The appearance of non-spherical systems. Application to LMXB

TL;DR

This paper models the UV/X-ray spectra of neutron star accretion systems considering non-spherical geometry, explaining observed spectral features and fitting data from XTE J1709-267, though some predicted features remain unobserved.

Contribution

It introduces a non-spherical geometric model for neutron star accretion systems that predicts double bump spectral features, enhancing understanding of LMXB spectra.

Findings

Double bumps in UV/X-ray spectra are caused by non-spherical geometry.

Model explains high-energy broadening in disk spectra.

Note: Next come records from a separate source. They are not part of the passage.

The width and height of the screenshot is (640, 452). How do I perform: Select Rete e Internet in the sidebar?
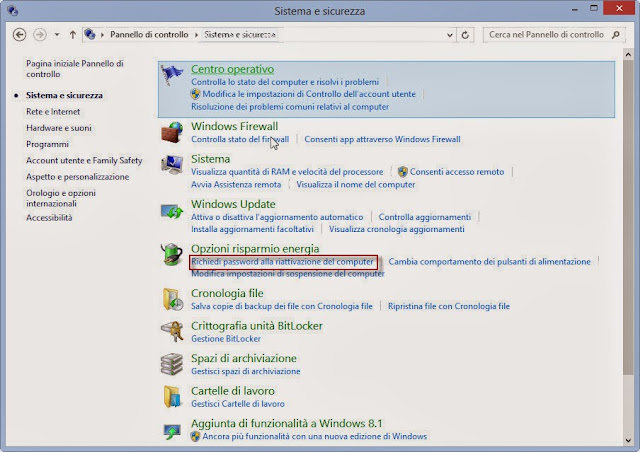(53, 112)
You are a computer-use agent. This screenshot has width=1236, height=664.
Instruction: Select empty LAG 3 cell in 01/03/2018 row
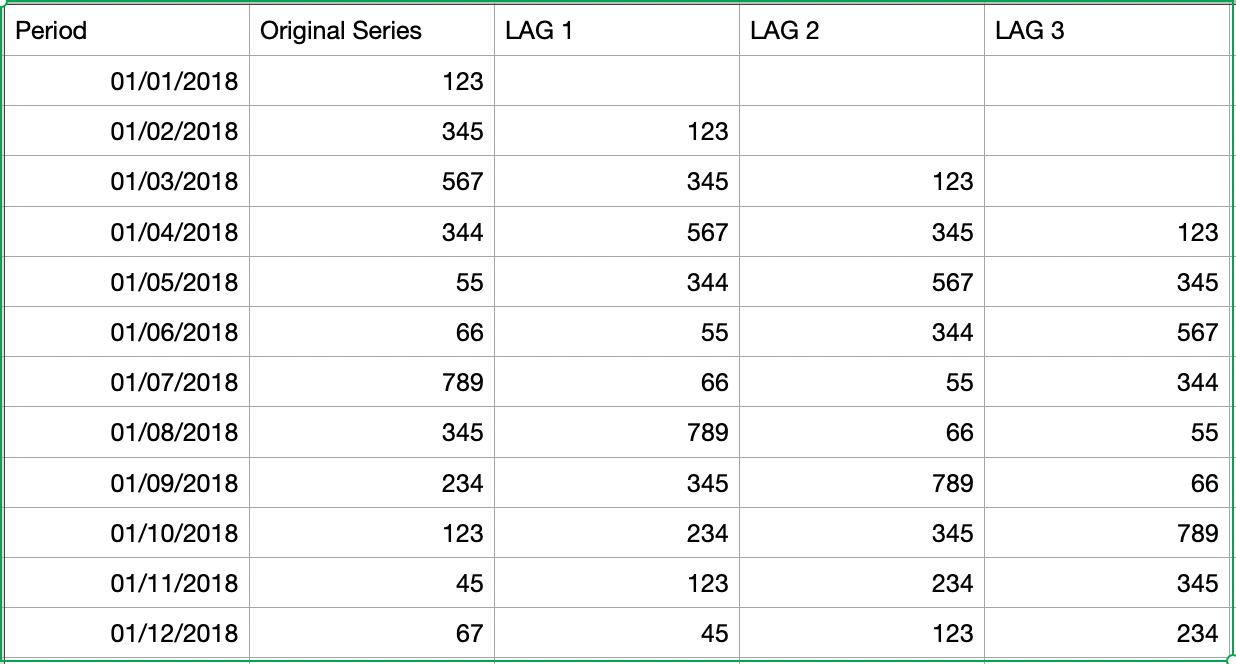point(1105,182)
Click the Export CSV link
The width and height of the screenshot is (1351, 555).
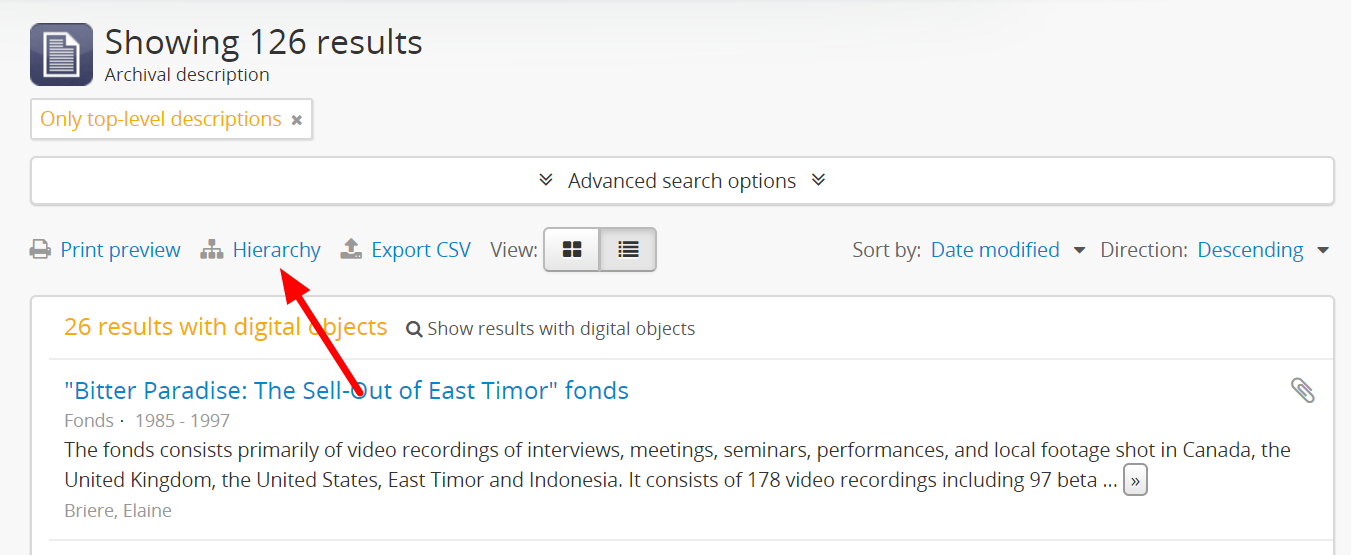pyautogui.click(x=420, y=250)
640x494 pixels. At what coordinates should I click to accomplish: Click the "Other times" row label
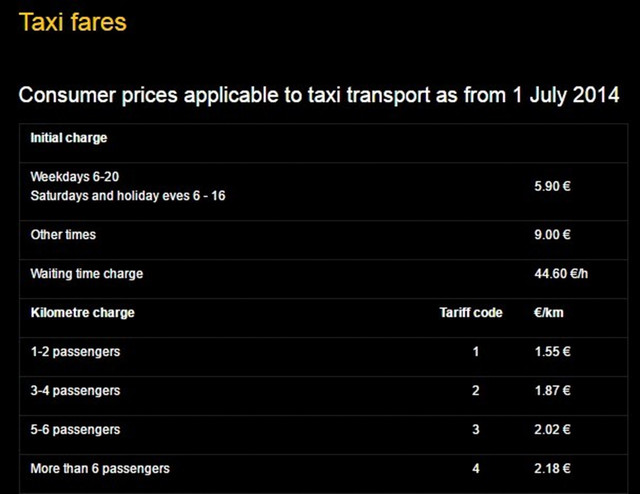63,235
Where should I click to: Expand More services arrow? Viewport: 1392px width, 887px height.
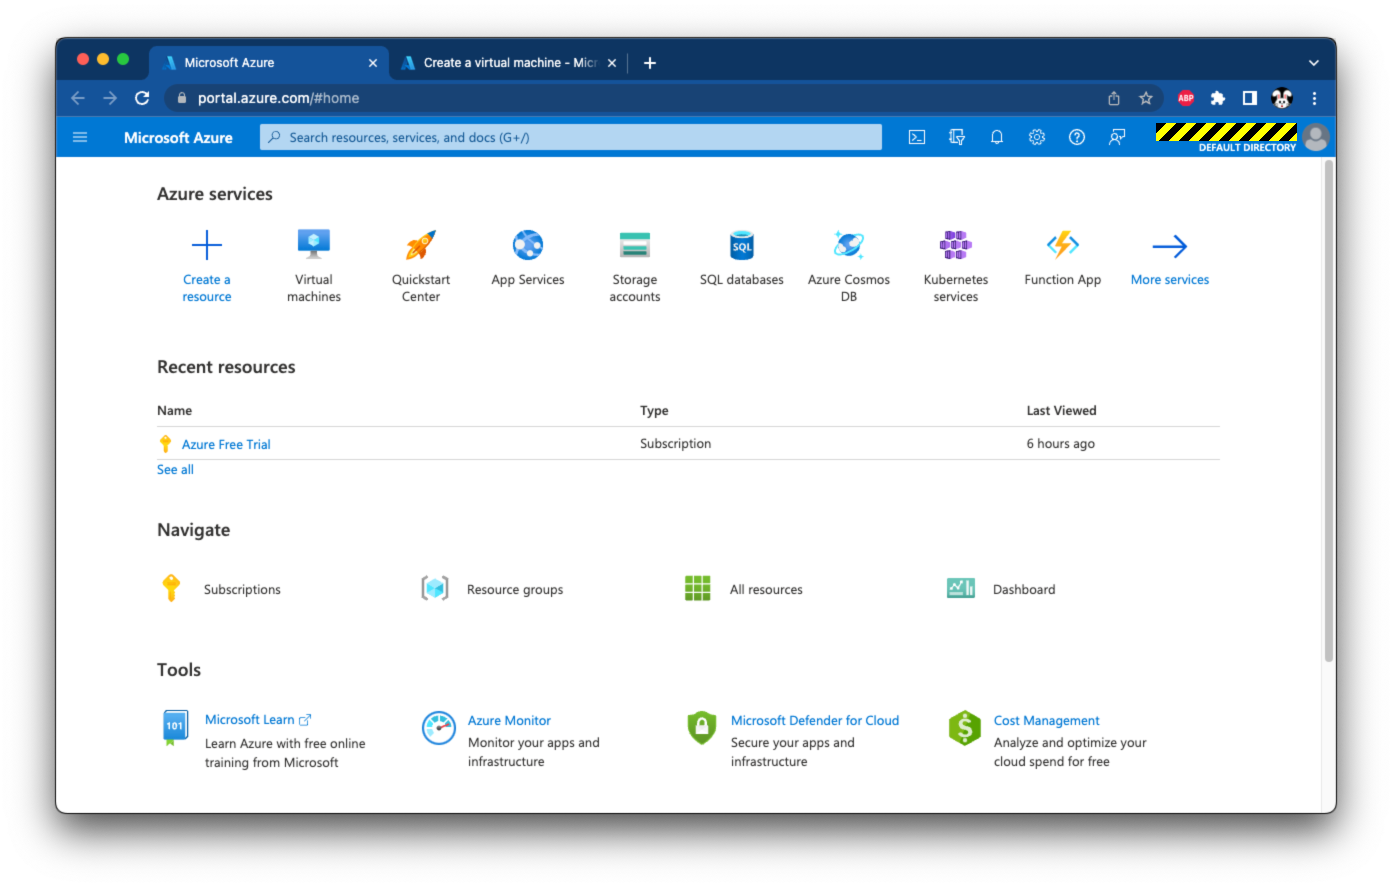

Predicted features are not observed in current data for XTE J1709-267.

Abstract

We study the appearance of the neutron star - accretion disk system as seen by a distant observer in the UV/X-ray domain. The observed intensity spectra are computed assuming non-spherical geometry of the whole system, in which outgoing spectrum is not represented by the flux spectrum, the latter being valid for spherically symmetric objects. Intensity spectra of our model display double bumps in UV/X-ray energy domains. Such structure is caused by the fact that the the source is not spherically symmetric, and the proper integration of intensity over emitted area is needed to reproduce observed spectral shape. Relative normalization of double bump is self consistently computed by our model. X-ray spectra of such a type were often observed in LMXB with accretion disk, ultra luminous X-ray sources, and accreting black hole systems with hot inner compact corona. Our model naturally explains high energy broadening of the disk spectrum observed in some binaries. We attempted to fit our model to X-ray data of XTE~J1709-267 from {\it XMM-Newton}. Unfortunately, the double intensity bump predicted by our model for LMXB is located in soft X-ray domain, uncovered by existing data for this source.